-- Available data --
══════

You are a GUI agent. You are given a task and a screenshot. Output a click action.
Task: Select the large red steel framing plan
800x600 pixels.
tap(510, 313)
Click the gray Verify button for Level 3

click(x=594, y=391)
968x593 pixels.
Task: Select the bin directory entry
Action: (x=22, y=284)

══════

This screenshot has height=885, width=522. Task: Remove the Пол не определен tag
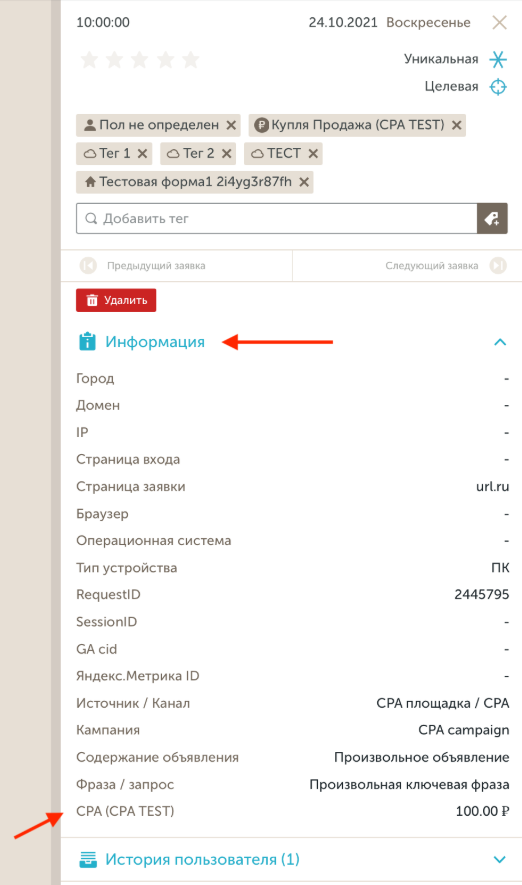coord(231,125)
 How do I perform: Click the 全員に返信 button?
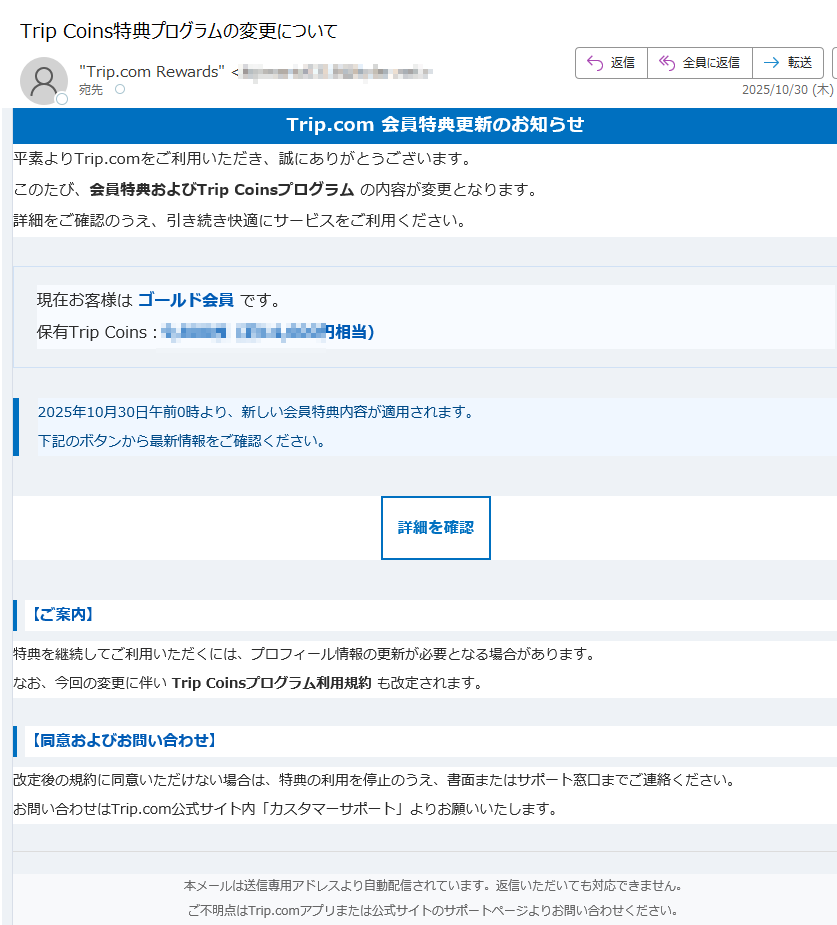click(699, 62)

══════

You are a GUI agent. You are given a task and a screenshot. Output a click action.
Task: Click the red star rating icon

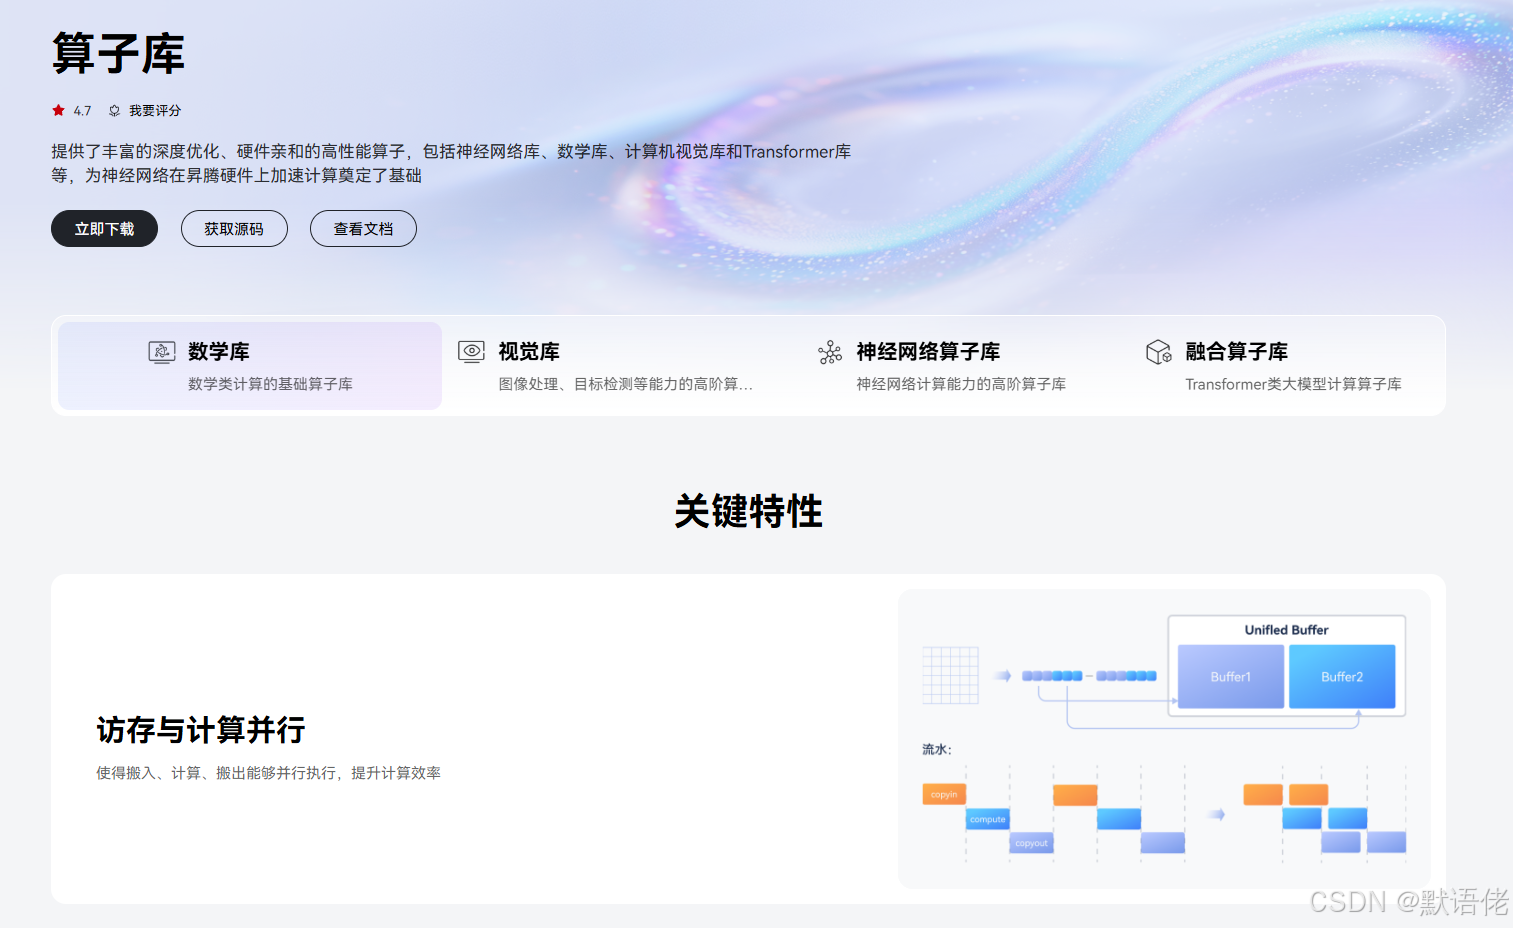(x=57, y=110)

══════

-- Exercise goal --
Rewrite the records from the line with "This screenshot has" to the line with "click(699, 62)", replacing "button" with "control" and changing nothing else. Omit the pictures.

-- Answer to this exercise --
This screenshot has height=885, width=522. Task: Remove the Пол не определен tag
coord(231,125)
 How do I perform: Click the 全員に返信 control?
click(699, 62)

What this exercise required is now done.